**Objective:**
Can you copy out the lines of the listing below verbatim, from the line containing "Given: Set DHCP Server to On" up to and including the line containing "Show hidden system"?

Saved data entries
● ● ● ●
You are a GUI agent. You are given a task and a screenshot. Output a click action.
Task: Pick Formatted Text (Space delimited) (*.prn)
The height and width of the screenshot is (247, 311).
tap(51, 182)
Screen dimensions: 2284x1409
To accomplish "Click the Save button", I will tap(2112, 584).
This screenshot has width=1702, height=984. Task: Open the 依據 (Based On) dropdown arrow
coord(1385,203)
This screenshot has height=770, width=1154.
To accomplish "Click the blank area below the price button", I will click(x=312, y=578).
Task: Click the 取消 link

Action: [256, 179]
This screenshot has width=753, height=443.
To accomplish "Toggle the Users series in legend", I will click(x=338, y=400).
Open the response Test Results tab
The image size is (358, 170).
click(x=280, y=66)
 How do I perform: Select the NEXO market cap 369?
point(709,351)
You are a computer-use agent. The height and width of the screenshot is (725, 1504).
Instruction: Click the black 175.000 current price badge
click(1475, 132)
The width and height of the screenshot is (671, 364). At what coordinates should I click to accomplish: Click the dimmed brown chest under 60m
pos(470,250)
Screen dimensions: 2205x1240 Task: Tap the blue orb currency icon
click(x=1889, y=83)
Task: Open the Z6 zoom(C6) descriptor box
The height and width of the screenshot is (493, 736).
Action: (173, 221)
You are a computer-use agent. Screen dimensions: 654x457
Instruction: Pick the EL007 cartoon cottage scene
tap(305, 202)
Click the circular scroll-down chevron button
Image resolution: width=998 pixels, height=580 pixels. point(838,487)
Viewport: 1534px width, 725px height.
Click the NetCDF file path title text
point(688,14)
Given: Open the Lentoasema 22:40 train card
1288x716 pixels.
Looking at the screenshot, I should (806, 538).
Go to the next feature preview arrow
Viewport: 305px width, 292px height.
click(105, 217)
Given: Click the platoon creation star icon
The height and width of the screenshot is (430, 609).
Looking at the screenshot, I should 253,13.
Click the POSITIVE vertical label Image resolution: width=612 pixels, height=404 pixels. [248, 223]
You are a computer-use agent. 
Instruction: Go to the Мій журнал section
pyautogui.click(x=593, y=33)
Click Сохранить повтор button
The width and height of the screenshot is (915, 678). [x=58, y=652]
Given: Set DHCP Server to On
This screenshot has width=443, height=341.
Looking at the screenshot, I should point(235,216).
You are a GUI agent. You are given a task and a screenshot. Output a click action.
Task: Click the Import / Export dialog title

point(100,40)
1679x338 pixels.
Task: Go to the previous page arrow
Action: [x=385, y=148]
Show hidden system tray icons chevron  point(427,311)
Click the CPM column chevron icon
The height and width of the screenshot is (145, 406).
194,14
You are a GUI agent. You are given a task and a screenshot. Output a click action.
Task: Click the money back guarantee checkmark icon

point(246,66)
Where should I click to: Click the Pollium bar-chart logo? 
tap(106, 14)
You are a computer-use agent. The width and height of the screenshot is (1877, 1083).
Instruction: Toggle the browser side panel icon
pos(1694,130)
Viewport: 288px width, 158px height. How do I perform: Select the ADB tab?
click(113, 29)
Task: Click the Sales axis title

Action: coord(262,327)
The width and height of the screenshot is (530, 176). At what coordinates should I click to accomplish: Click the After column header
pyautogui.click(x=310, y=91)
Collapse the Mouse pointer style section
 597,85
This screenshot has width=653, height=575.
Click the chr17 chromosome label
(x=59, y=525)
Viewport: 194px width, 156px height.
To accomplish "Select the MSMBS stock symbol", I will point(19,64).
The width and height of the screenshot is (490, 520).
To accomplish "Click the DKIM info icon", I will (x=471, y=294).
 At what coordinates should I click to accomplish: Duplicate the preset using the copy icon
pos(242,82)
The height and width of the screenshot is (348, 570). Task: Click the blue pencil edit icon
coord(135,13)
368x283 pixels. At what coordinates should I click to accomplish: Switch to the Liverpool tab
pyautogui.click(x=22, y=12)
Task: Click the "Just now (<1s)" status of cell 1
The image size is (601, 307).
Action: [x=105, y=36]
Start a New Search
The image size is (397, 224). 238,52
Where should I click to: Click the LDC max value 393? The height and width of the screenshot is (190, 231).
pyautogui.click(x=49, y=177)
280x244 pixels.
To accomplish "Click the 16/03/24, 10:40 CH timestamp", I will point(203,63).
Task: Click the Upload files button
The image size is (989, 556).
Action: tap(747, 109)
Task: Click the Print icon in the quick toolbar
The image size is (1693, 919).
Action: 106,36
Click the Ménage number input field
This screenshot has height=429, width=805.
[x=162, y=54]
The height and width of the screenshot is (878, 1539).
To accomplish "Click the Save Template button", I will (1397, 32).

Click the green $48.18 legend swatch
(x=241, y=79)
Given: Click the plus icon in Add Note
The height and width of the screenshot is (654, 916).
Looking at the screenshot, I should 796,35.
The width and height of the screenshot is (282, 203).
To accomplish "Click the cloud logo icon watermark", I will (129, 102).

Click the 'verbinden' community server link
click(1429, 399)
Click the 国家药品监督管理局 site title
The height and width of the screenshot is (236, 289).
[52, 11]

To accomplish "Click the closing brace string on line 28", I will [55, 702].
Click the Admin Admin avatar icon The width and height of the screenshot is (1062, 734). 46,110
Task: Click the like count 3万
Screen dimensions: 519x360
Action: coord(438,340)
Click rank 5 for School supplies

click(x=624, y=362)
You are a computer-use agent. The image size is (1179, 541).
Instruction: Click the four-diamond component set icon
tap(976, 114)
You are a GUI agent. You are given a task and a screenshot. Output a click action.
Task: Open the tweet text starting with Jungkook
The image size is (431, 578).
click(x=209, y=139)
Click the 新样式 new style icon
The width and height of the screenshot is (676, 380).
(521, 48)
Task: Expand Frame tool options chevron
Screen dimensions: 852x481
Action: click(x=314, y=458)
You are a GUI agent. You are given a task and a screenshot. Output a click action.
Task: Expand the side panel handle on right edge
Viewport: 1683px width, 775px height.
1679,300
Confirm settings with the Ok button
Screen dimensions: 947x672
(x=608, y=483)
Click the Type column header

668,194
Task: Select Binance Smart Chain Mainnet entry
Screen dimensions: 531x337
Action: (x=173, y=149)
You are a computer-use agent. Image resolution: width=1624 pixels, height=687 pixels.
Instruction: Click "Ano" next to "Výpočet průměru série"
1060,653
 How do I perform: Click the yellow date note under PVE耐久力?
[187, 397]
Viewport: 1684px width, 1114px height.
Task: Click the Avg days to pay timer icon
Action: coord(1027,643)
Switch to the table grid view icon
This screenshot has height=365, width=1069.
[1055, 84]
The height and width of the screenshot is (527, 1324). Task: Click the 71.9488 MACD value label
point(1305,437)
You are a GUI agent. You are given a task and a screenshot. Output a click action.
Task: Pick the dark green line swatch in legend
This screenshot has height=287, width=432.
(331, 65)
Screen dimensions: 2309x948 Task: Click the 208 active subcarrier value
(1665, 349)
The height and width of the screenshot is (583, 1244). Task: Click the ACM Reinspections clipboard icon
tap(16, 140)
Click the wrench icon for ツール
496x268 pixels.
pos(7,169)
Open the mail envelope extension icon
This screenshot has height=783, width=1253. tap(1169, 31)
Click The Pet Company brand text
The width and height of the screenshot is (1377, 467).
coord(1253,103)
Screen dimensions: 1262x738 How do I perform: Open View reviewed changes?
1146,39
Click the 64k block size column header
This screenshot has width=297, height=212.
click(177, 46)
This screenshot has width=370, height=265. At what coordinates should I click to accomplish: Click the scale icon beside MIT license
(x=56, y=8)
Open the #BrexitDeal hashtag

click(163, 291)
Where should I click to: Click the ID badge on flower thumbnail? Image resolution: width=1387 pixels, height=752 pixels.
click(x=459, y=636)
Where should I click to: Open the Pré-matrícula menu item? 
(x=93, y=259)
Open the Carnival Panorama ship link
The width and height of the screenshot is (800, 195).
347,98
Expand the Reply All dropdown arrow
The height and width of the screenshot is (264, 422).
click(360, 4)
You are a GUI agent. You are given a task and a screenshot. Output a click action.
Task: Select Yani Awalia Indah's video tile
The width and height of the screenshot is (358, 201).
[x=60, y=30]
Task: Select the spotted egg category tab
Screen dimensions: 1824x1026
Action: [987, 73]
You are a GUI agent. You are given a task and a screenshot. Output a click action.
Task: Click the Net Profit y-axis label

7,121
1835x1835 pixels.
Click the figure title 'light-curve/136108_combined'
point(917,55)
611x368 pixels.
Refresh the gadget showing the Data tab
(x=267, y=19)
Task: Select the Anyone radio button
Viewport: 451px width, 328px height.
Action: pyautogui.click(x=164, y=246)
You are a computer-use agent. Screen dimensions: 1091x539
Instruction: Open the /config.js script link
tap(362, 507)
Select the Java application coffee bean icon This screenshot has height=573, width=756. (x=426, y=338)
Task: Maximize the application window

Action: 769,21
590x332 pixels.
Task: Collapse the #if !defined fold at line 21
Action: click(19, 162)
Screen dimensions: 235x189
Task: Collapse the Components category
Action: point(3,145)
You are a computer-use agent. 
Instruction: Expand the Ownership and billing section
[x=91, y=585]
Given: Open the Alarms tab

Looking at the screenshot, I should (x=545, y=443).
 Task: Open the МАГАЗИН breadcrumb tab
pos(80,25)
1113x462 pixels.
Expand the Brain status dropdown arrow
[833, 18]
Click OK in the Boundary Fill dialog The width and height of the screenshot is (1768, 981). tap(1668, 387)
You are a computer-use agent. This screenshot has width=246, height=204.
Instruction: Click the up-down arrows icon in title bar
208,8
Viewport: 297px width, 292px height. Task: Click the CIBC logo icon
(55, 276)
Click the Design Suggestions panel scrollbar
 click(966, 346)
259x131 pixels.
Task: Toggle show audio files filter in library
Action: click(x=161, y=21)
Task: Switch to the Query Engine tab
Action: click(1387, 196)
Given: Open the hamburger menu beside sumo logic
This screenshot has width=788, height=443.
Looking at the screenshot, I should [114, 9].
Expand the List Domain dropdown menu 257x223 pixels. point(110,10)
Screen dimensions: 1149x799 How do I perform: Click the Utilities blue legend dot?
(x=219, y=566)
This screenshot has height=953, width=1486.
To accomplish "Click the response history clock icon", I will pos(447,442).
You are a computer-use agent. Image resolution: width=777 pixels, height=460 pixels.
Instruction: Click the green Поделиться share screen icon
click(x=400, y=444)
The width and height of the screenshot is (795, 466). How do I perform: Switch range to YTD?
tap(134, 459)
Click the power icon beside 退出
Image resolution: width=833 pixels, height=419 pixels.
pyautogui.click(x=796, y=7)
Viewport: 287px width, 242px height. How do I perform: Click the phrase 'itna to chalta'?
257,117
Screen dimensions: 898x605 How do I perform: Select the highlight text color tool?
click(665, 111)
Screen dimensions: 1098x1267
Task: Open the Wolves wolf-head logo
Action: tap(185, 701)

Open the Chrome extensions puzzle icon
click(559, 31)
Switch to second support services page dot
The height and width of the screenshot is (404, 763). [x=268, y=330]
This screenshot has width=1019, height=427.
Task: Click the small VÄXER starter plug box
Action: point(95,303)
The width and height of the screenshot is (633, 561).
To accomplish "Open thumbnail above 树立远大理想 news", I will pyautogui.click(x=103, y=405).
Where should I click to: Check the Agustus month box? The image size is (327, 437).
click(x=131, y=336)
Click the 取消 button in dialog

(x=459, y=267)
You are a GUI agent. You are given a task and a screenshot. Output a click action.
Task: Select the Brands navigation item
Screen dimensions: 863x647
● ● ● ●
**Reply:**
Given: Set DHCP Server to On
This screenshot has width=443, height=341.
Looking at the screenshot, I should point(235,216).
You are a GUI agent. You are given a task and a screenshot. Output a click action.
Task: Click the Import / Export dialog title

point(100,40)
1679x338 pixels.
Task: Go to the previous page arrow
Action: [x=385, y=148]
Show hidden system tray icons chevron  point(427,311)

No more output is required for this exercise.